======== Given text ========
Dental nurses given a drilling

27th August 2010 at 01:00
Coatbridge College's state-of-the-art facilities have given budding practitioners new training opportunities to chew on

A room with 14 phantom heads sounds like science fiction. It even looks like it when the wooden door in the plush new building is pushed open to reveal what lies beyond. But there is nothing fictional about the facilities that fill the clinical skills room at Coatbridge College's new school of dental studies.

"This is state-of-the-art stuff," says head of school Jennifer Lowe, selecting a dental tool from a stand at the futuristic station near the door, and advancing on a flesh-coloured head with its mouth open. "We've got a special camera here," she says, placing it inside the mouth.

"That means the lecturer can demonstrate techniques and they're shown on the screen up above. At the same time they're on each of the other 13 screens around the room, as well as on the big plasma on the wall. That means every student can see exactly what's going on. It's simulated learning, so everything is fully functional."
========
◆ What to work on:
[a] In the article about Coatbridge College's dental school, who is the head of school?
[b] Translate this sentence from the Coatbridge College dental school article into Spanish: "That means every student can see exactly what's going on."
[c] Continue the article about Coatbridge College's new school of dental studies, picking up after its final paragraph.
======== Provided information ========
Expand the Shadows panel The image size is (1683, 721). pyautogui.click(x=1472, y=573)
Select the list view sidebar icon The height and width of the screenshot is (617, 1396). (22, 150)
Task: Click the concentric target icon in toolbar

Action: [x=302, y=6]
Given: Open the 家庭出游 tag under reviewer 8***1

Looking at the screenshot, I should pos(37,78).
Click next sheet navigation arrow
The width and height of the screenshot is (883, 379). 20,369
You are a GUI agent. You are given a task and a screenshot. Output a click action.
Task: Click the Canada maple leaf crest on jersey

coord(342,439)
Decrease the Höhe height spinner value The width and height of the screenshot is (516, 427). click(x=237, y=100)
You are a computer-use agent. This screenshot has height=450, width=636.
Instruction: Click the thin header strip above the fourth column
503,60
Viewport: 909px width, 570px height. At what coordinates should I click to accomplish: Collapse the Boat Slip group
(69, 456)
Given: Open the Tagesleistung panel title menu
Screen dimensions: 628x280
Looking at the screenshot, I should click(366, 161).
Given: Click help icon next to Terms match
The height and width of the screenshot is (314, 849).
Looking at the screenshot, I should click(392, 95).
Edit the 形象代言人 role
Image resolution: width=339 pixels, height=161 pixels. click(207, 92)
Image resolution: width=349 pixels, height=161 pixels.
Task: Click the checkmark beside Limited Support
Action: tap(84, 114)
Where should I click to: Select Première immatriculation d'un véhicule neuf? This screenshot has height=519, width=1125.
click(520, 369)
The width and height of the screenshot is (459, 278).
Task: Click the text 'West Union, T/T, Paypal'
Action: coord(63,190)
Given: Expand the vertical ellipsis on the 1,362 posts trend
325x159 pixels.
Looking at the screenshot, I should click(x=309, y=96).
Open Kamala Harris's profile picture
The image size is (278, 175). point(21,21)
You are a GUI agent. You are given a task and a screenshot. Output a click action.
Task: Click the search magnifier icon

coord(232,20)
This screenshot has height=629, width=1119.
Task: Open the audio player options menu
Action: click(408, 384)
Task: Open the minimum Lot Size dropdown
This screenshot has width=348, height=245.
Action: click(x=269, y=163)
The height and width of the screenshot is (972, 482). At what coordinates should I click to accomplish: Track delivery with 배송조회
========
◆ Activity answers:
[a] Jennifer Lowe

[b] Eso significa que todos los estudiantes pueden ver exactamente lo que está pasando.

[c]
She pulls a drill from the stand and demonstrates with the high-pitched, toe-curling whine, familiar to all of us: "When I taught clinical skills, I'd have half-a-dozen students around a chair and the head like this, so there was no way they could all see clearly what was going on."

Officially opened a month ago at Strathclyde Business Park, and having grown in a few years from a couple of SVQ classes in dental nursing, the college's dental school now offers a wide range of courses in a brand-new, beautifully equipped environment.

Besides the clinical skills room, the school also possesses two teaching rooms with dental chairs, a decontamination room, office and admin space and a lavish reception area for role-play. Courses offered match the facilities in range and ambition, says Ms Lowe.

"There is really only one qualification enabling professional registration - SVQ or NVQ level 3 in dental nursing. But that's quite a high level, which would exclude a number of the learners attracted into the profession from the area we serve.

"That's a challenge for us," says Ms Lowe. "We have both school-leavers and mature students with strong practical skills, but they'll often need some support to pass exams and gain registration."

Classes at Intermediate 1 and 2 and Higher now provide the stepping stones some students need, while the more ambitious will, from September, be able to extend their qualifications upwards.

"I've been working with the Scottish Qualifications Authority to develop a new HND in dental nursing," says Ms Lowe. "I believe it's a first in the UK and that we're the only training providers offering it."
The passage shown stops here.